Némésis ou la colère divine, la vengeance divine... Encore n'y a-t-il pas que les dieux pour être en colère dans ce roman, Bucky l'est tout autant. Lui ne se vengera d'aucune façon, la culpabilité le ronge déjà tellement et lui semble se refléter dans tant de domaines.
1944, l'Amérique en guerre, Pearl Harbor a précipité l'engagement dans le conflit.
Bucky a vu ses deux amis s'engager, partir servir le pays, lui est resté en arrière, une vue trop mauvaise pour être incorporé. Il regrette de ne pas avoir été à leurs côtés sur les plages normandes, il regrette d'être celui qui reste, le "privilégié", d'une certaine façon.
Eugène Cantor, dit "Bucky", est professeur de sports et, puisque c'est l'été, responsable d'un terrain de jeux où se retrouvent quotidiennement les enfants du quartier.
Il met tout son esprit à les encadrer, à les faire jouer, plaçant honnêteté, dignité et respect au premier rang des qualités.
Mais 1944, cet été-là à Newark, ce sont les ravages d'une épidémie de polio... Elle se répand, parmi les enfants, si vite et si terriblement en cet été caniculaire.

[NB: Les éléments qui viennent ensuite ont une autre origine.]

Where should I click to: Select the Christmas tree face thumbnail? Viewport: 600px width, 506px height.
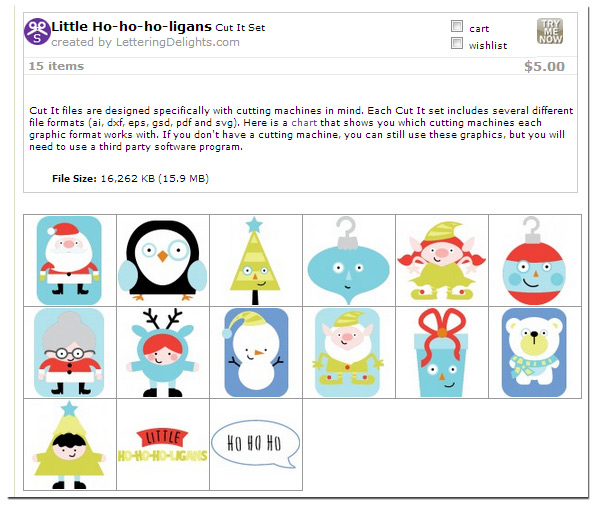coord(256,260)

Bucky essaye de montrer l'exemple, d'être partout, avec les enfants pour les rassurer, devant eux pour les protéger quand en plus de l'épidémie, l'antisémitisme s'invite sur le terrain de jeux, ou dans les rues de la ville - ne parle-t-on pas de faire un ghetto pour encercler la maladie -, aux côtés des familles accablées, des parents endeuillés, aux côtés de ce cet adolescent handicapé rendu responsable de tous les malheurs parce qu'il faut bien trouver un coupable.
Et Bucky est en colère, au point de remettre en question sa foi, d'en vouloir à ce dieu qui reprend la vie des enfants, qui détruit les existences...
Quasiment orphelin, élevé par une grand-mère aimante et un grand-père sévère, il ne doit pas être lâche, il doit affronter... tout... le danger de la contamination, les égarements des enfants, la peur, les cris et l'agressivité des parents, essayer d'apaiser les peurs de tous et de protéger celui qu'on accuse injustement... Mais bien sûr, il pourrait aussi s'éloigner de l'épidémie...
Roman de la peur, de la peur de ce qui est inconnu, roman du rejet de l'autre, de l'antisémitisme, du refus de la différence, roman de la colère qui explose comme compagne du deuil,
Némésis est un livre extrêmement riche dans ses thèmes.
Némésis, incarnant la vengeance fait se questionner Bucky sur la légitimité de son dieu, sur la réalité de la croyance. Pourquoi un dieu - par définition "bon" - inflige-t-il cela à ses enfants ? S'il savait... 1944... On ne peut s'empêcher de penser aux atrocités qui sont encore à découvrir dans les années qui vont suivre et au questionnement qui ne sera jamais résolu pour certains...
Némésis c'est aussi le roman de la culpabilité. Est-il coupable celui qui est exempté pour raison physique ? Est-il coupable celui qui songe seulement à fuir ce virus , à désirer un ailleurs plus tranquille ? Bucky le croit et cela le ronge...
C'est le questionnement incessant de celui qui veut respecter en toutes occasions, un code qui définirait "l'honneur", l'attitude parfaite à avoir devant les événements.
Roman également du temps qui fait vieillir les corps, roman de la vieillesse et de ses affres, regard porté sur les affronts des ans.
Roman d'une époque, l'atmosphère de ces années est rendue palpable, on s'immerge réellement dans la vie de ces quartiers, dans les rivalités, la solidarité parfois et cette peur qui recouvre tout...
La troisième partie du roman, en quelque sorte "griffe" de
Philip Roth puisqu'elle fait rencontrer celui qui a rédigé cette biographie de Bucky, ne répond finalement pas aux interrogations du jeune homme devenu quinquagénaire. Mais elle marque le lecteur quant à la destruction des existences, non pas tant par l'épidémie ou la guerre, en l'occurrence, mais par l'idée que cet homme s'est toujours faite de l'honneur, de l'attitude à avoir en ces moments hors temps… Et de ce qu'il a choisi d'être à cette période. Un retour pas forcément lucide de sa part sur sa conduite, un besoin de se punir, de s'accabler tout le temps, définitivement.
Philip Roth, dont c'est le dernier écrit, nous fait rencontrer un personnage qui plie sous la destinée, un de ceux que l'existence broie… Un de ceux qu'on oubliera difficilement.
Philip Roth nous captive, son écriture fabuleuse ne juge pas, nous laisse avec nos interrogations tout autant que Bucky avec les siennes et bien peu de certitudes.